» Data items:
-=-=-=-=-

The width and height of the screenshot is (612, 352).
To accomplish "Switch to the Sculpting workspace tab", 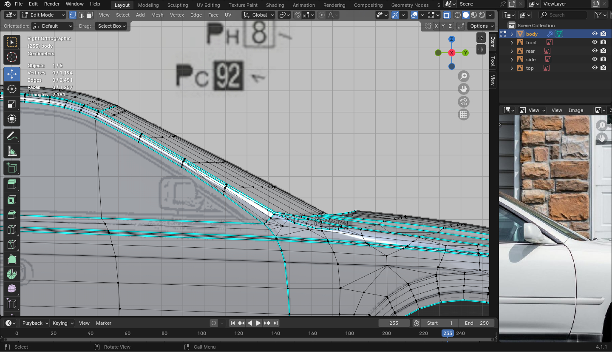I will 178,5.
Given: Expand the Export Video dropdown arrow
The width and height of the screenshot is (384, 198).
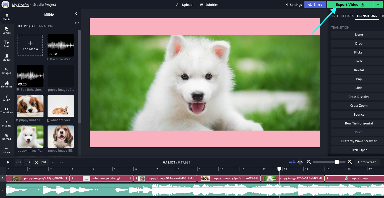Looking at the screenshot, I should coord(378,5).
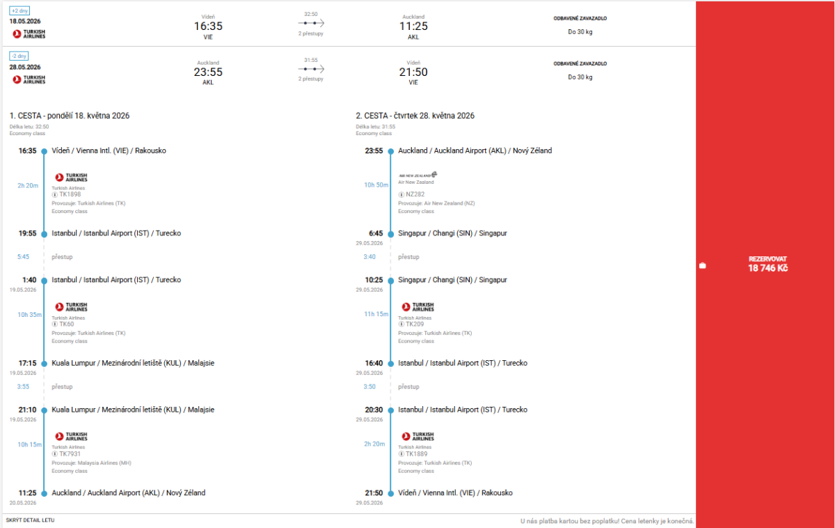Open info icon for flight TK7931
835x528 pixels.
[55, 454]
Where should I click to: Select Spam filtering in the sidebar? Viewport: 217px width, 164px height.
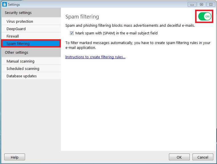pos(18,43)
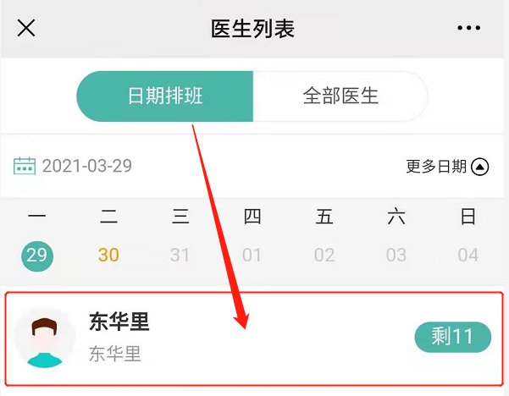Click the 医生列表 page title
This screenshot has width=509, height=396.
click(252, 29)
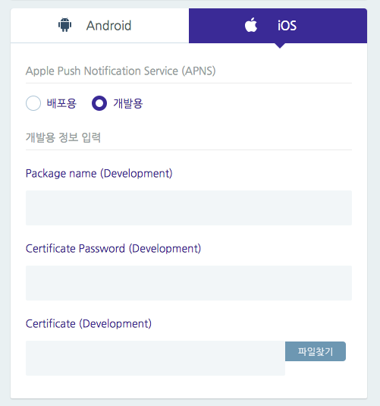
Task: Select the 배포용 radio button
Action: [x=33, y=103]
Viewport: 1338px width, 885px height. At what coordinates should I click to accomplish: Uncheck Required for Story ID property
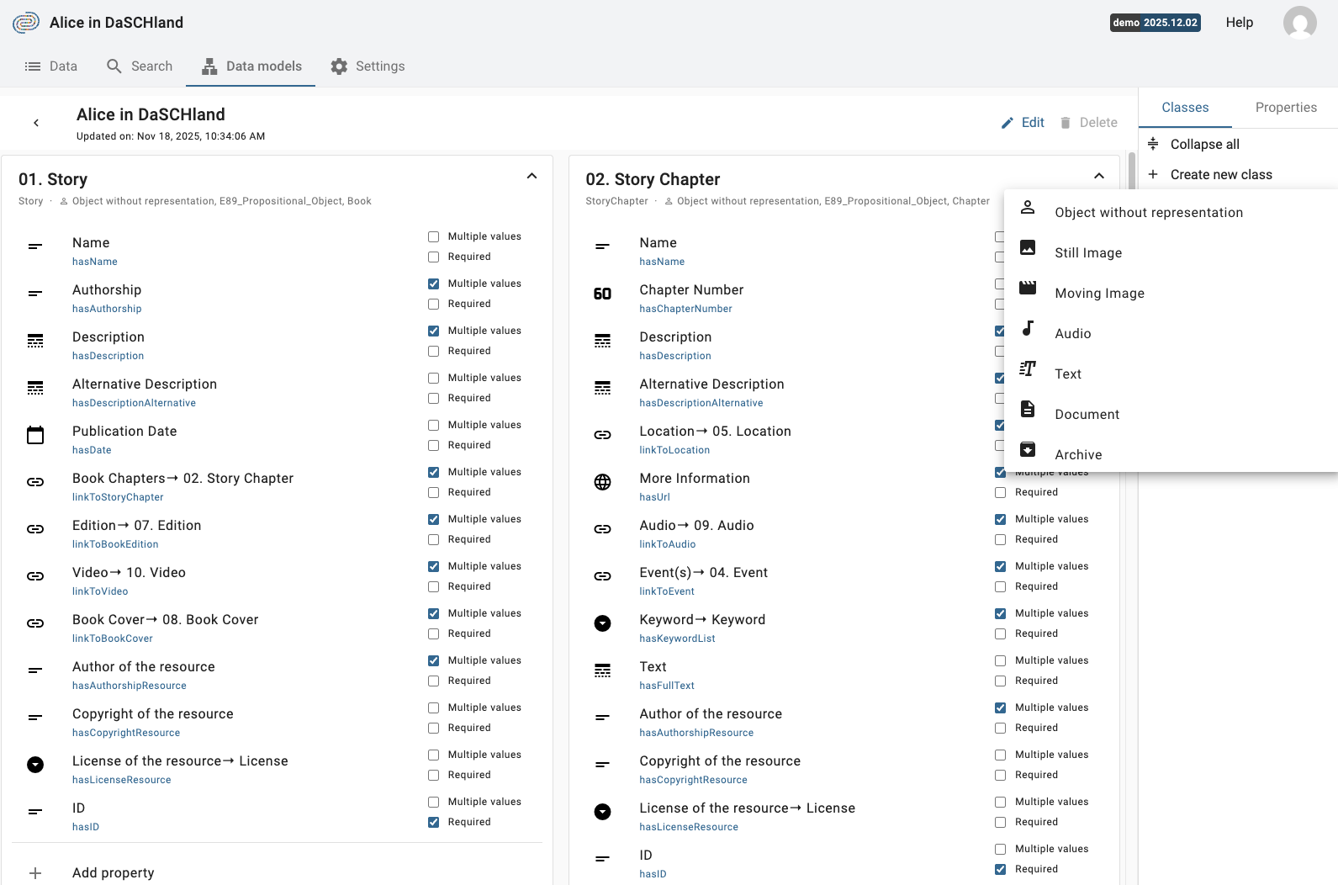click(x=434, y=822)
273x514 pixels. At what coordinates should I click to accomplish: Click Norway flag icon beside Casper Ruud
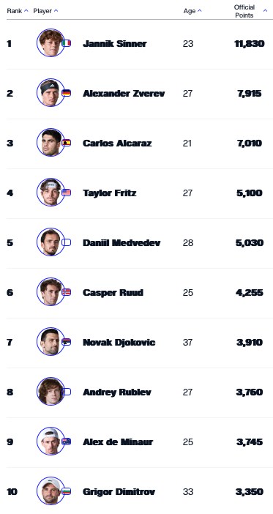click(x=66, y=292)
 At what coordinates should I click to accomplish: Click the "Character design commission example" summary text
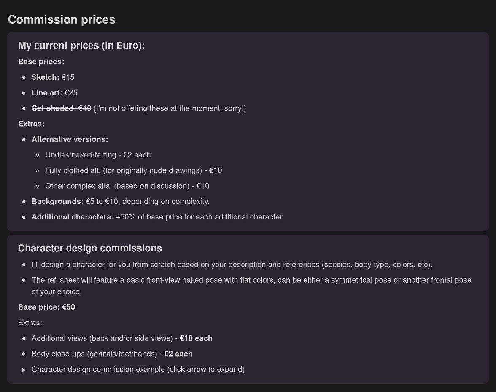(138, 369)
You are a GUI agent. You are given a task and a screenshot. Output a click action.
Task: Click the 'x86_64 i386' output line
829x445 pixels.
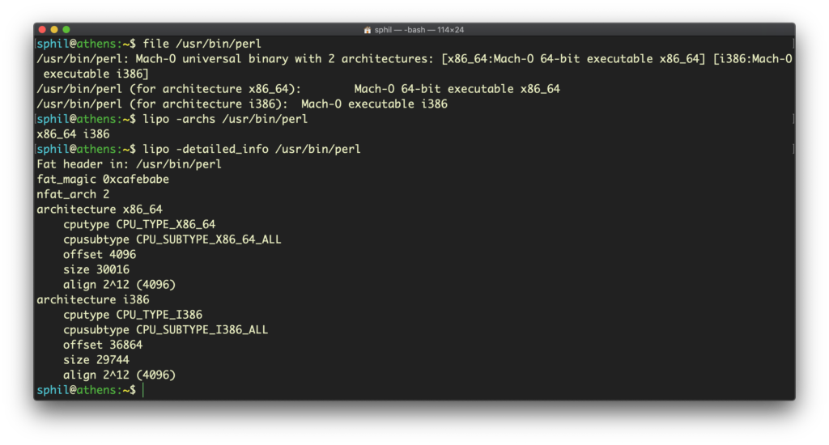click(x=73, y=134)
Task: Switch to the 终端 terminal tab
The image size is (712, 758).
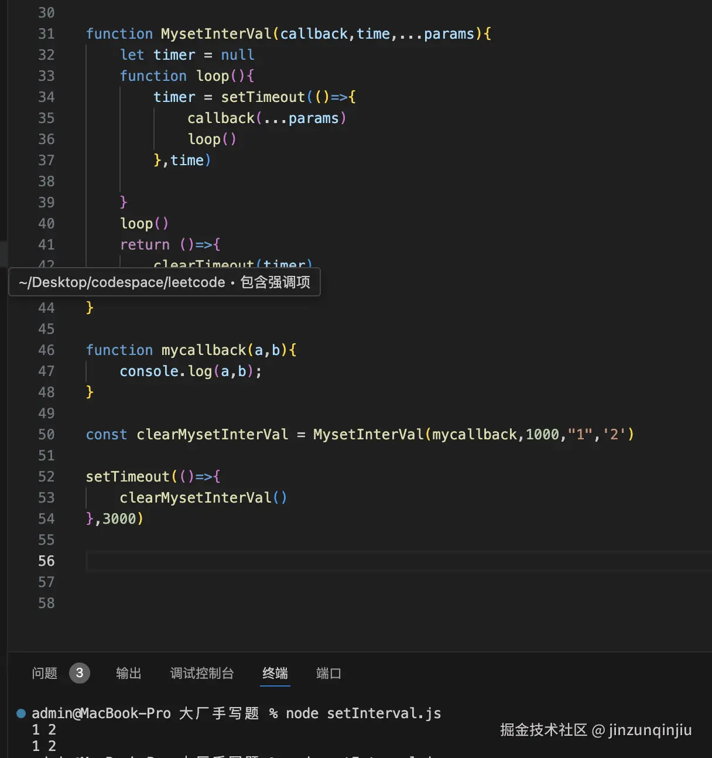Action: 275,673
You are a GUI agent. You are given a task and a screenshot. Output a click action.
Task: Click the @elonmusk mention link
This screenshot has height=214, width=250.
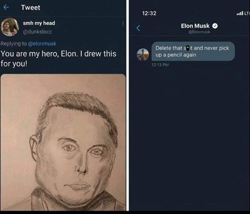[x=42, y=44]
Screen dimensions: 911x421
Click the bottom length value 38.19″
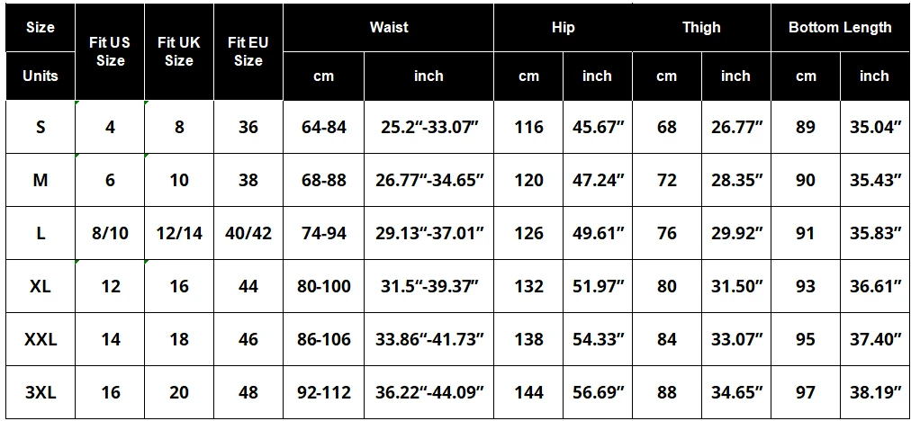point(875,392)
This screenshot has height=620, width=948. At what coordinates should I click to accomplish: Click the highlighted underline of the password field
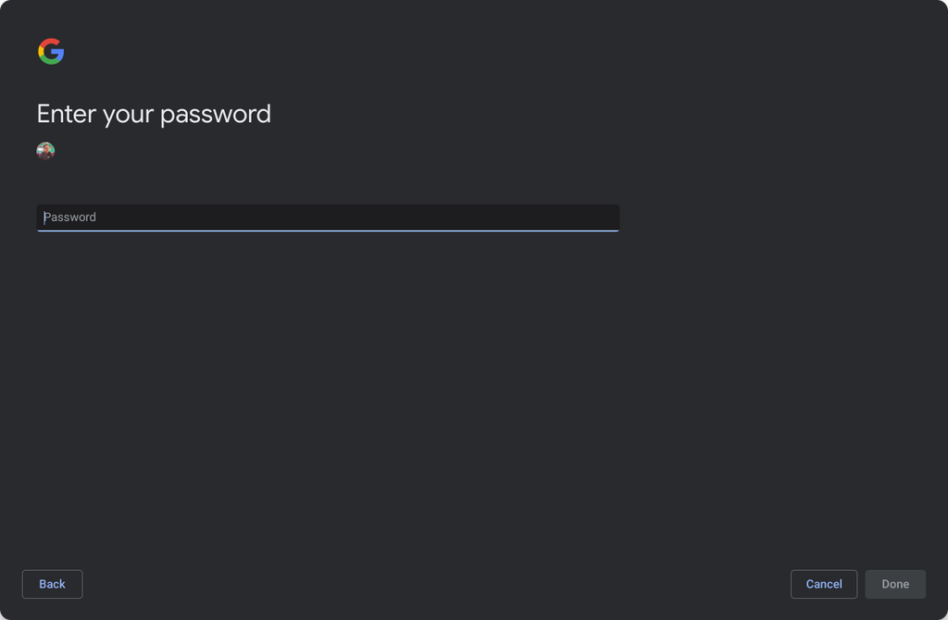click(327, 229)
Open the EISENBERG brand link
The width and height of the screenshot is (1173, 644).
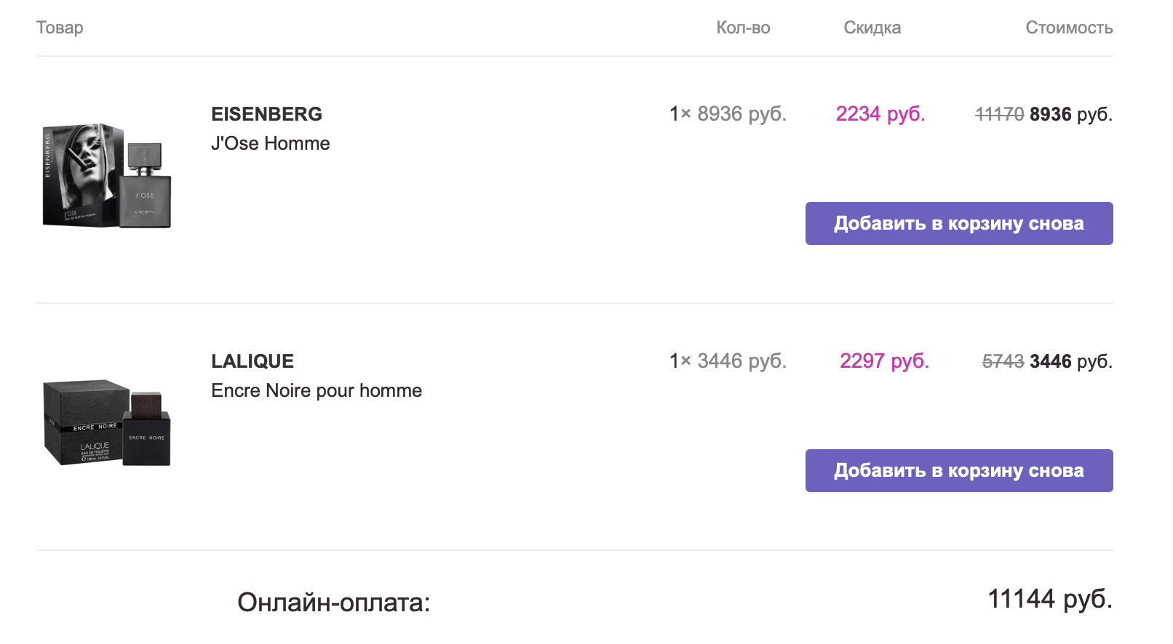click(x=266, y=114)
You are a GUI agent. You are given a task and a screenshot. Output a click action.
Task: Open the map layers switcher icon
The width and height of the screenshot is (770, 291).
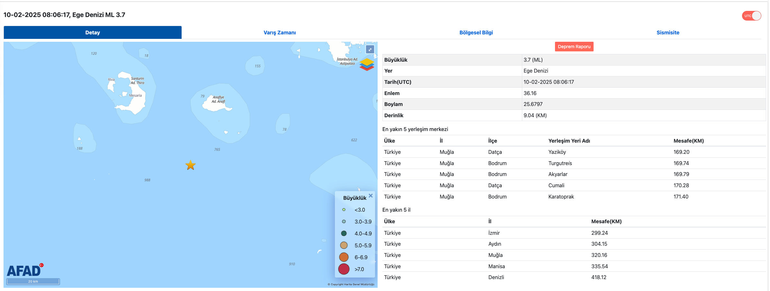pyautogui.click(x=367, y=64)
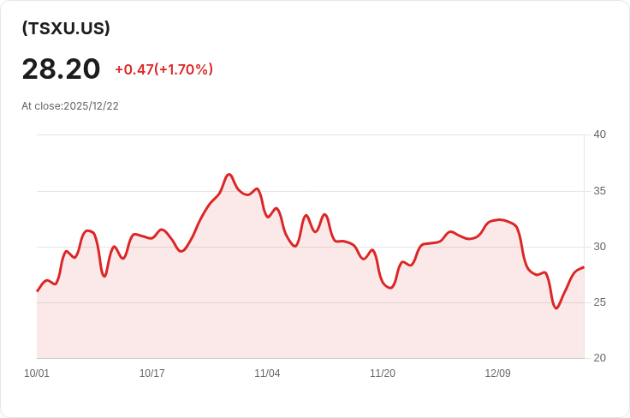630x418 pixels.
Task: Click the 35 price axis label
Action: tap(600, 191)
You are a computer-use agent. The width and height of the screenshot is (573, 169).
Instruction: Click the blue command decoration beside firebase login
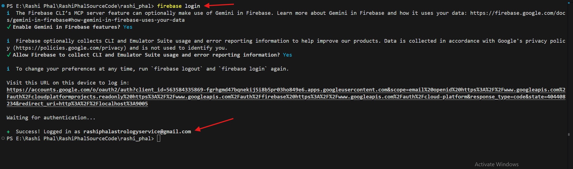(3, 6)
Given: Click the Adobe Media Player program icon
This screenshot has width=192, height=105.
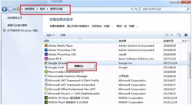Looking at the screenshot, I should click(46, 46).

-=-=-=-=-

» Your assignment: All lines above that contain "link" are required in the answer.

» The answer:
Task: Click the @elonmusk mention link
Open the EISENBERG brand link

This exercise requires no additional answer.